* Instructions for the task: Copy out the part of the material that opens with the line containing "Viewport: 1456px width, 819px height." and continues through the end of the material, both ends included. Leave the pictures out of the copy.

* Screen grounding examples:
— start —

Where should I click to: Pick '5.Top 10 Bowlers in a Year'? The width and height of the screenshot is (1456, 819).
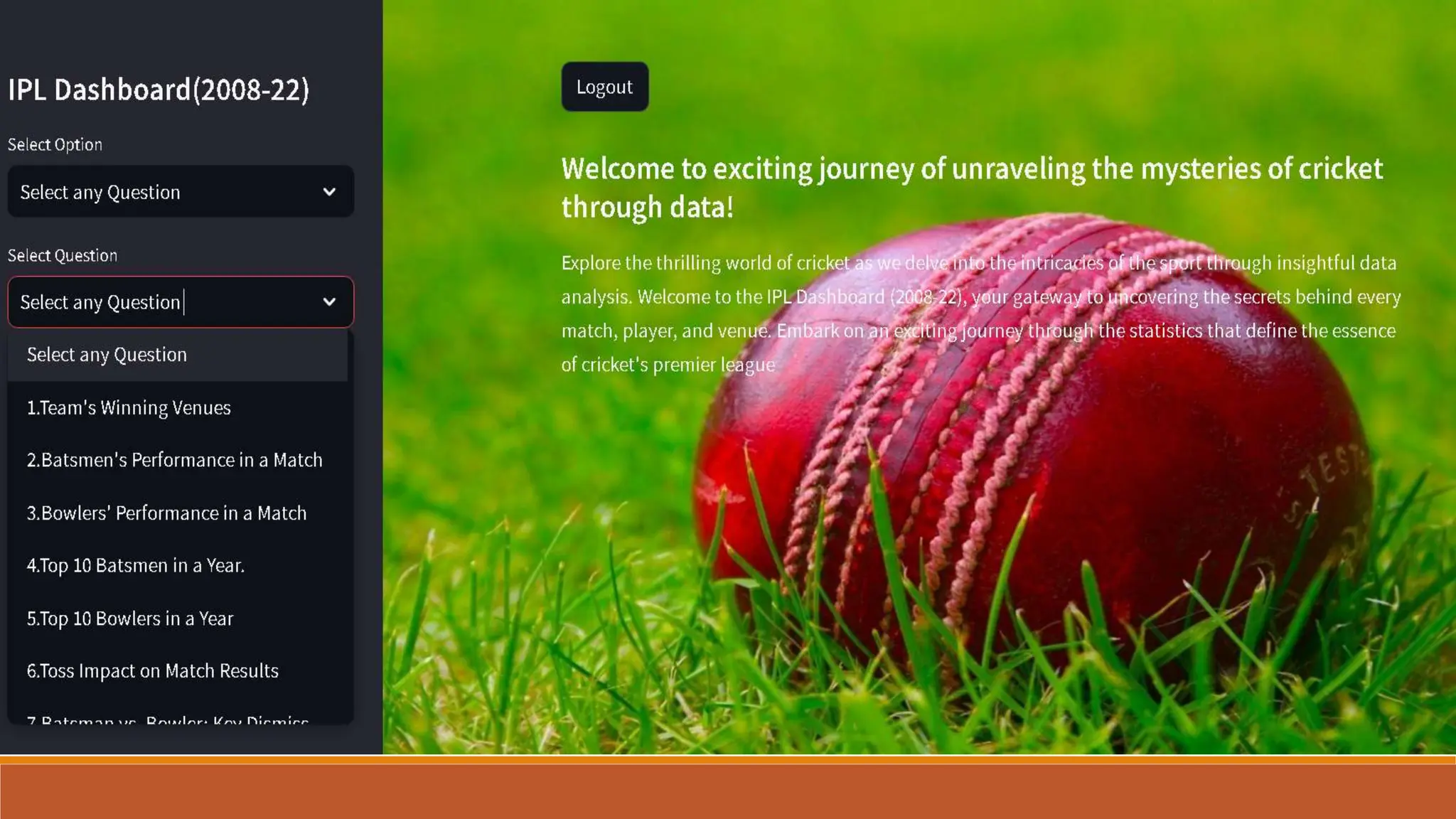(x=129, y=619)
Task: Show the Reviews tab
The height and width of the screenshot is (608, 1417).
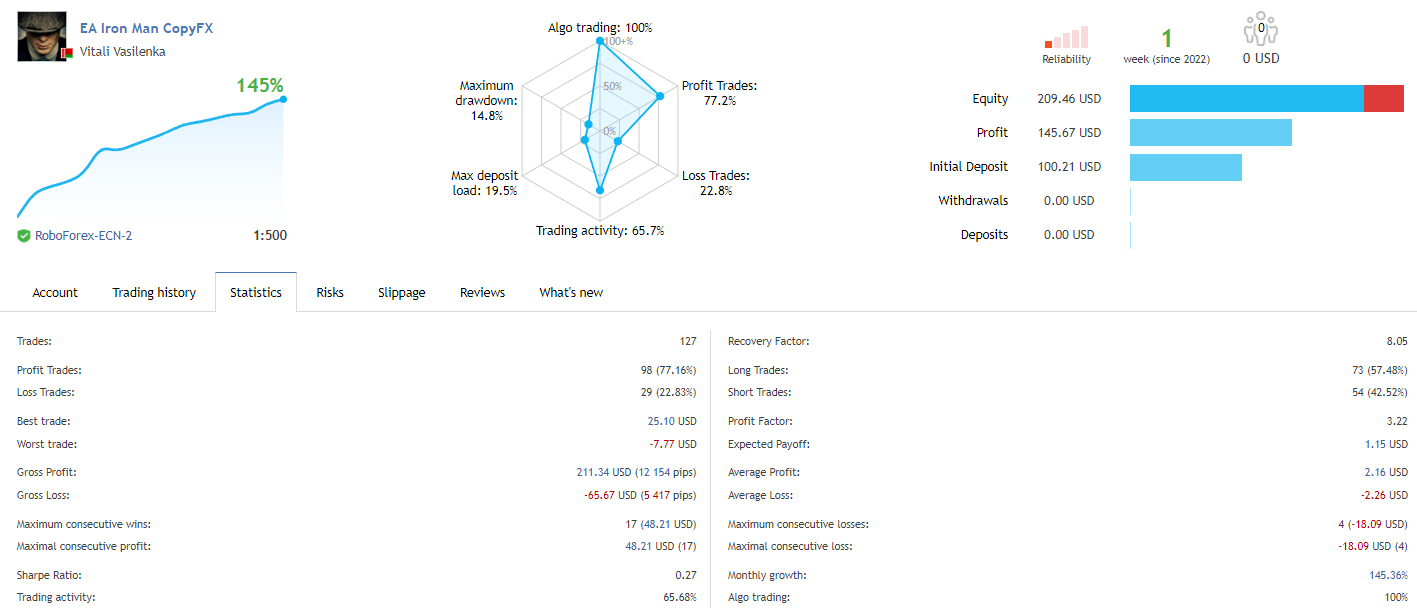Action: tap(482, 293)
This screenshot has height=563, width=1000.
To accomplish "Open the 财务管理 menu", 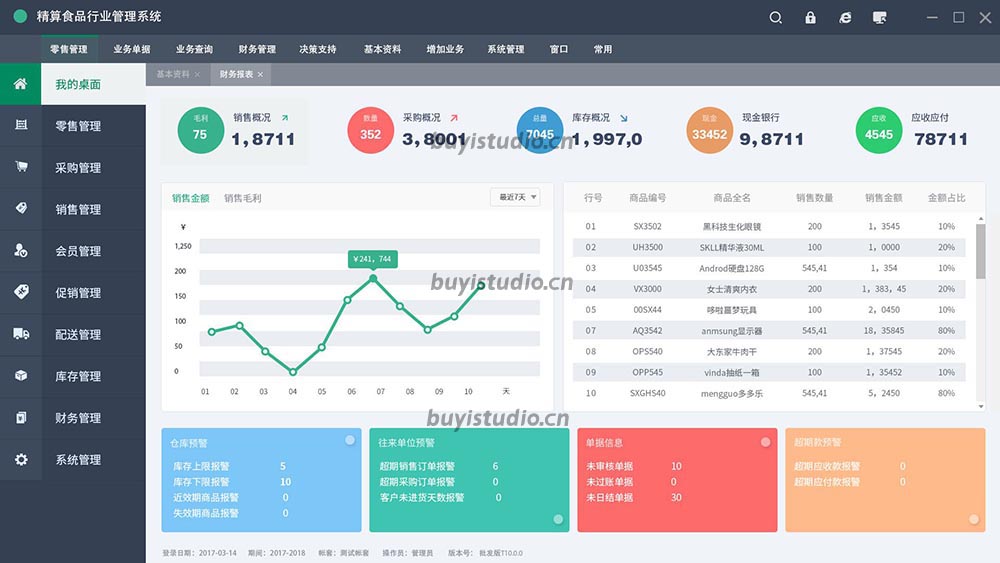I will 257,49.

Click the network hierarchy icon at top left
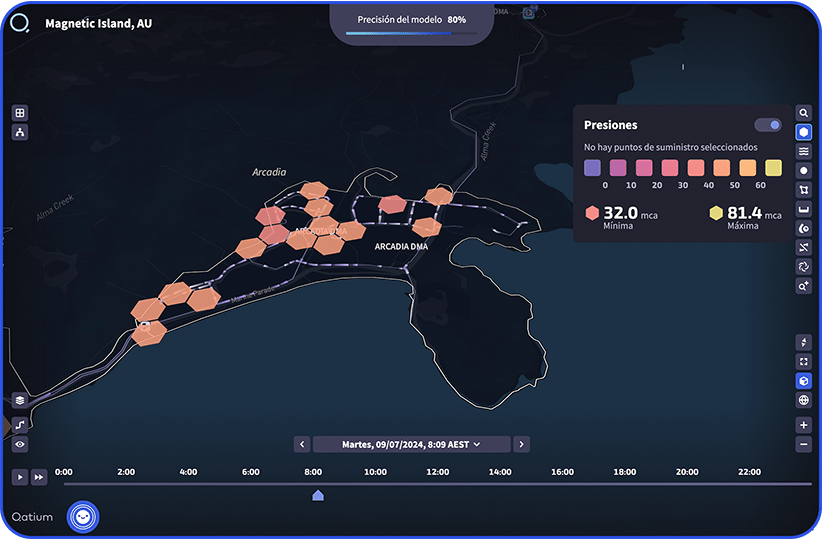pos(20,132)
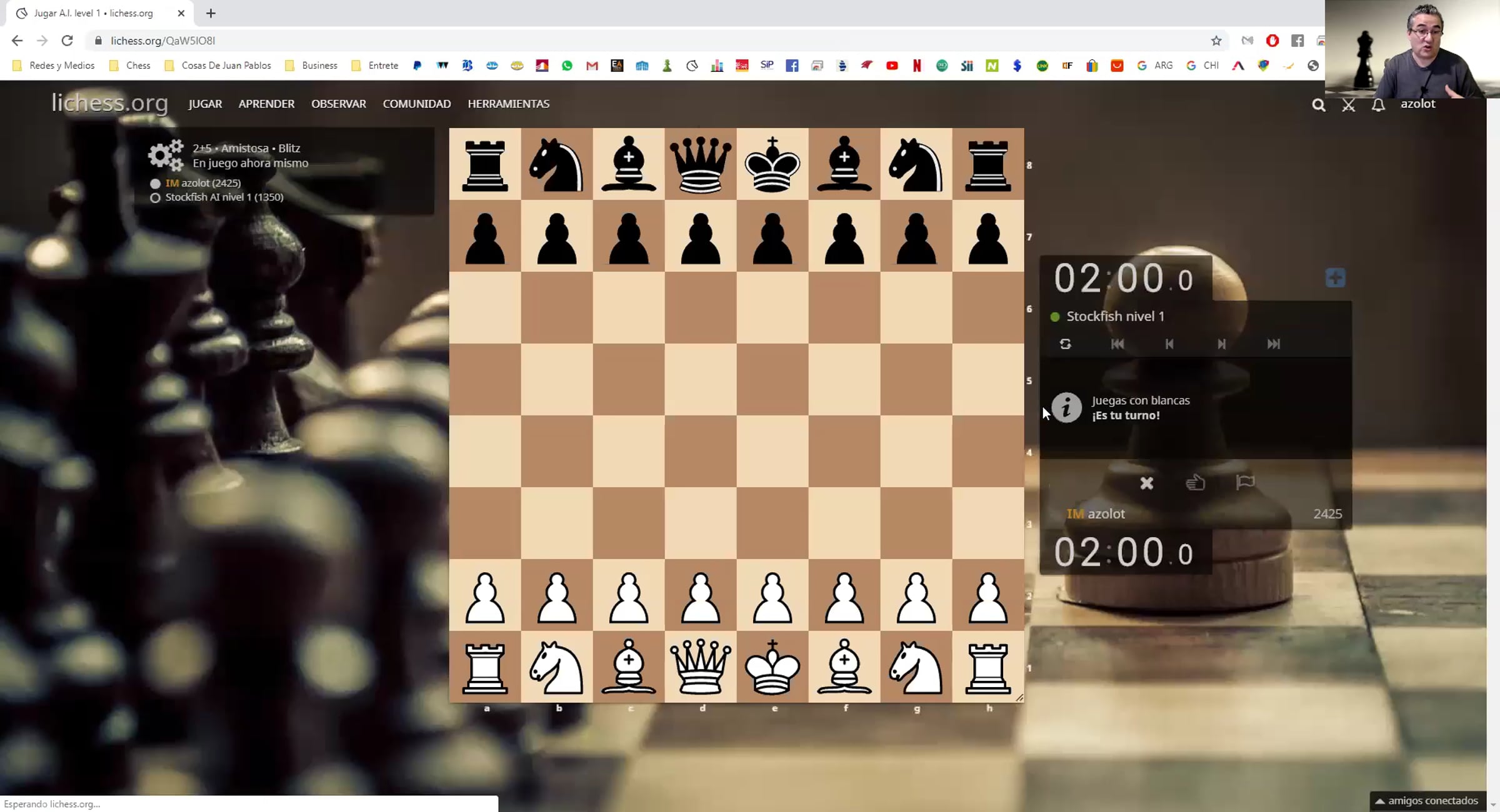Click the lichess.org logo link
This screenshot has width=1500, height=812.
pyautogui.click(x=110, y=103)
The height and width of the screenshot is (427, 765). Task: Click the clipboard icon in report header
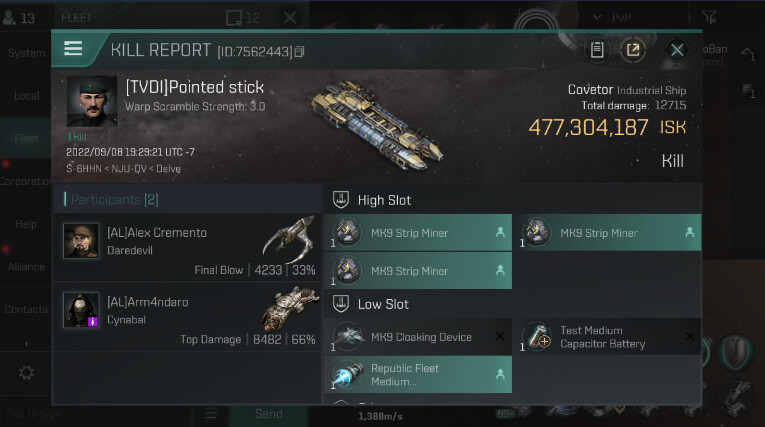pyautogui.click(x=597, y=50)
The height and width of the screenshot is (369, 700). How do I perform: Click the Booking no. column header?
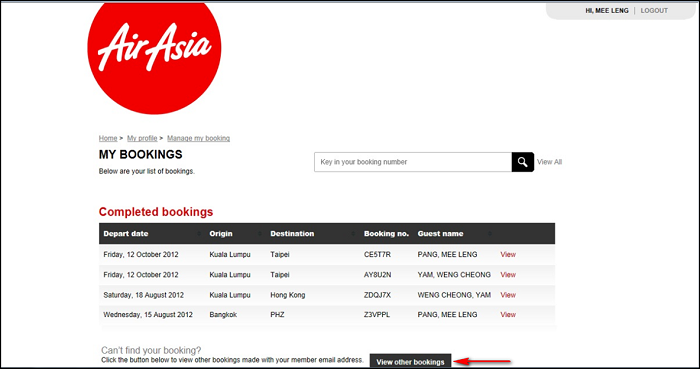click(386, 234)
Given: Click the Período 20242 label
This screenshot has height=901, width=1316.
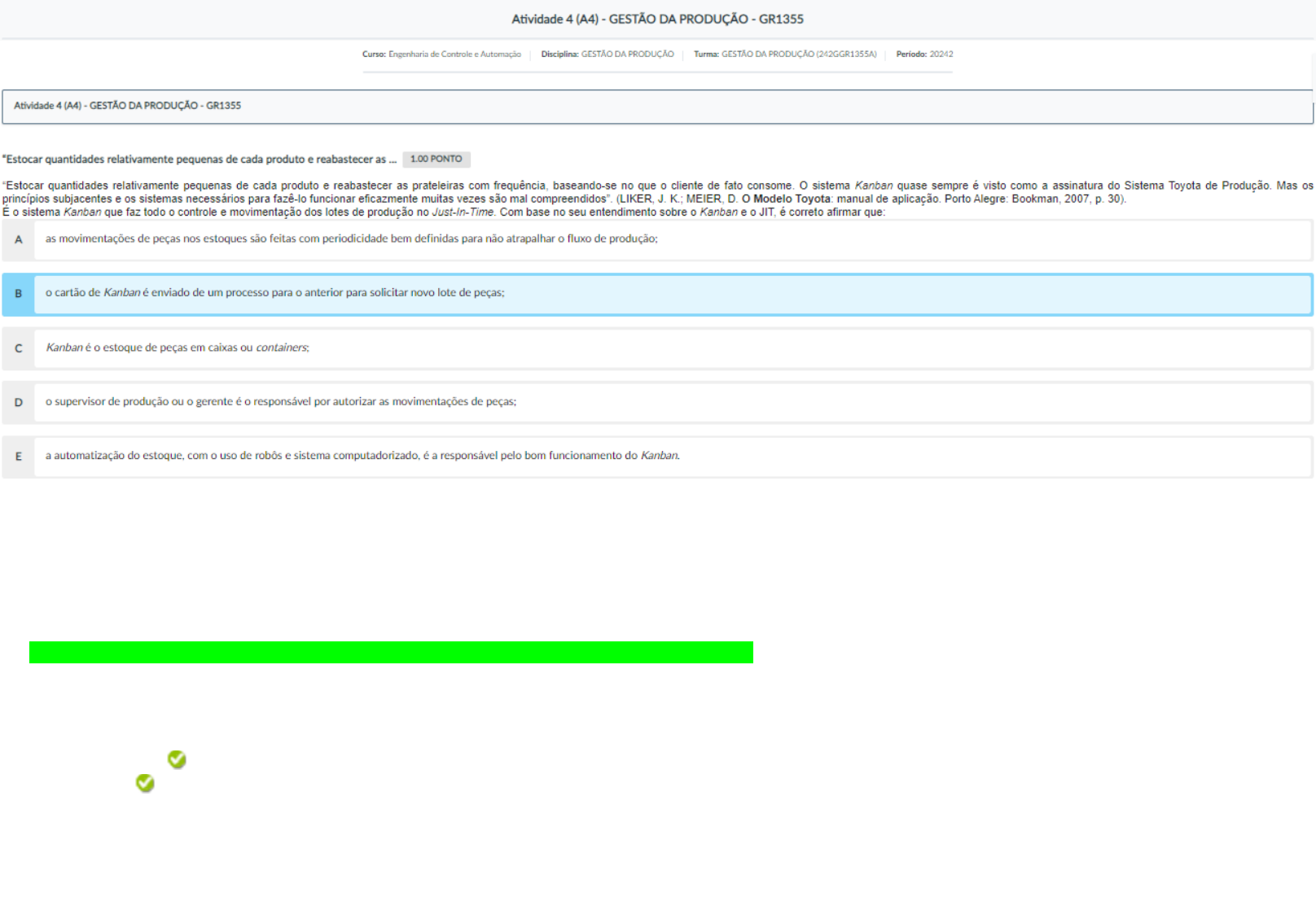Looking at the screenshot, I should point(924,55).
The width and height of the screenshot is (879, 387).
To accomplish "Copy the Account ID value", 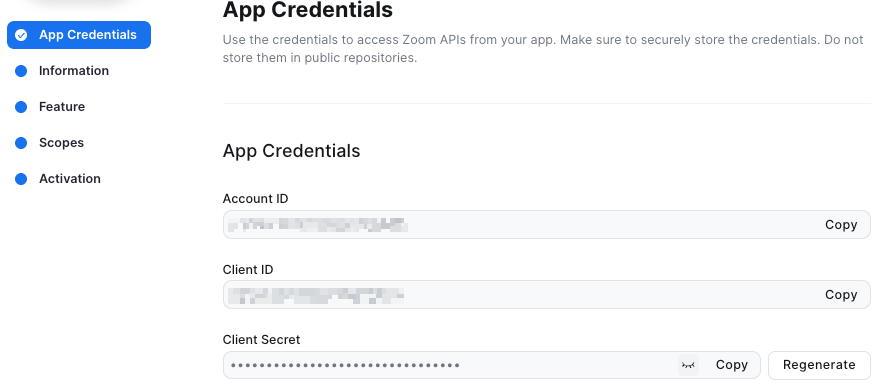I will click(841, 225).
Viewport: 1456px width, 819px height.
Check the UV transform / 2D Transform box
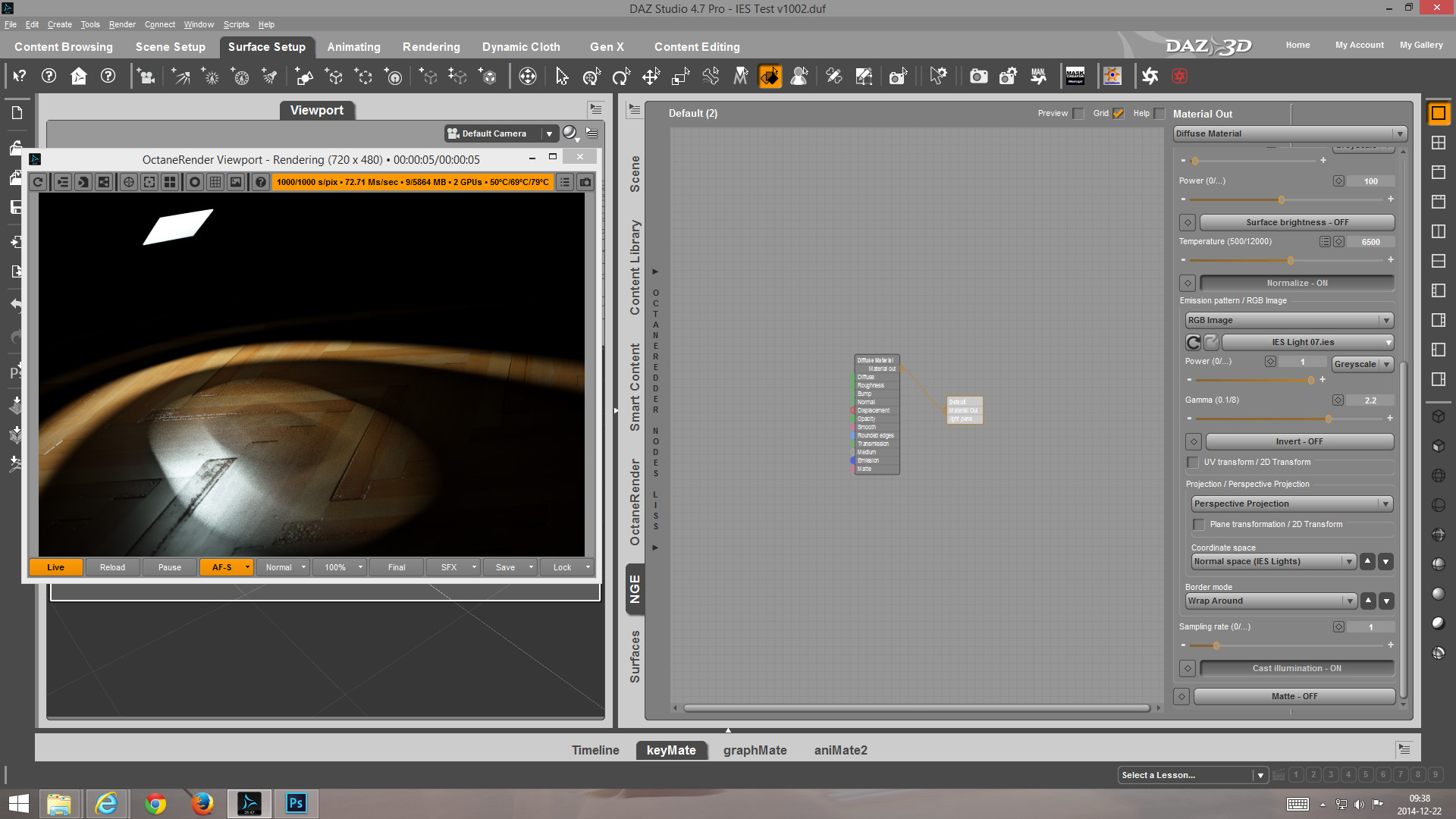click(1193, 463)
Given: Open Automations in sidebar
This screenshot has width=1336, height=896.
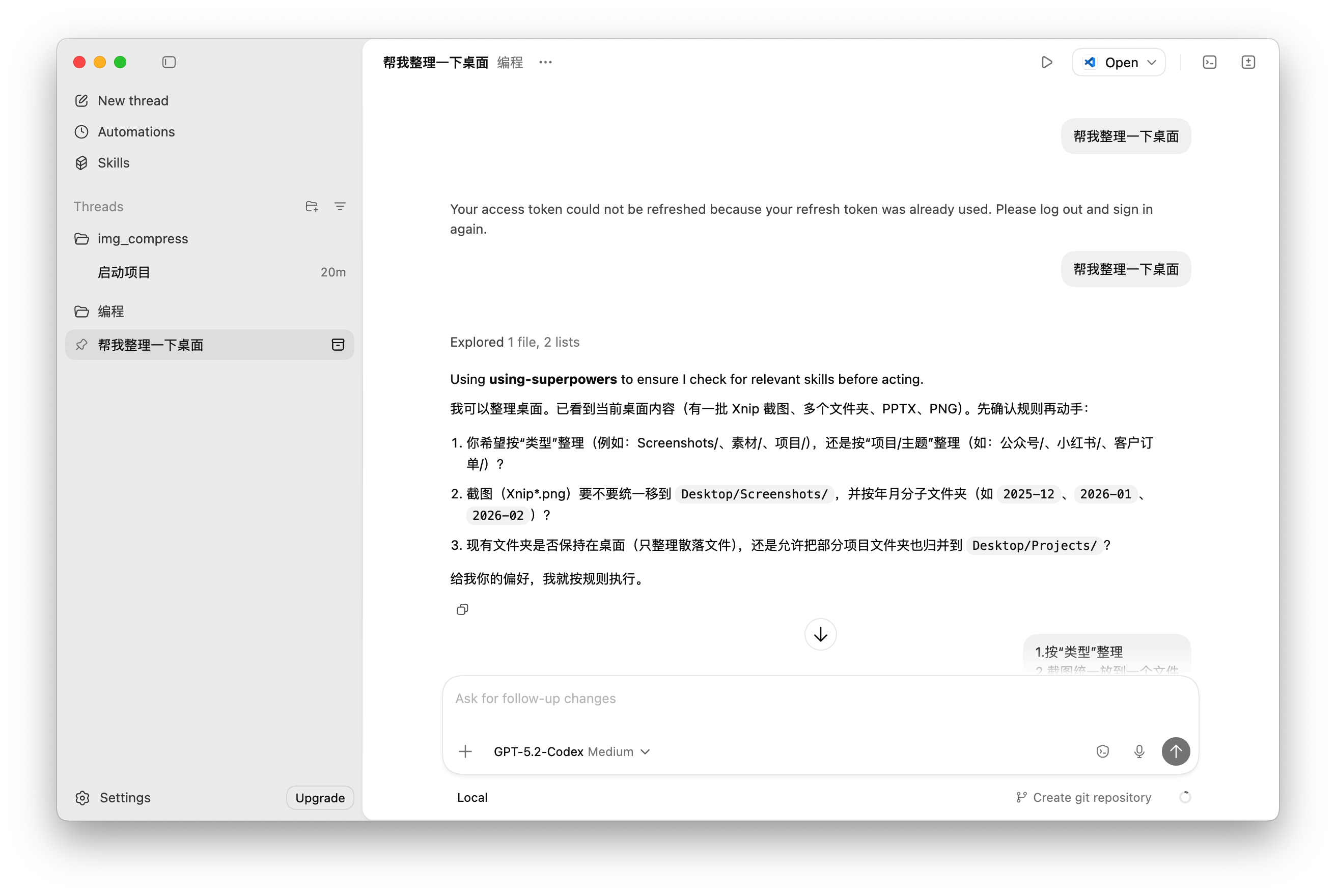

— end —

* Task result:
Viewport: 1456px width, 819px height.
Check the UV transform / 2D Transform box
click(1193, 463)
Given: Open Automations in sidebar
This screenshot has width=1336, height=896.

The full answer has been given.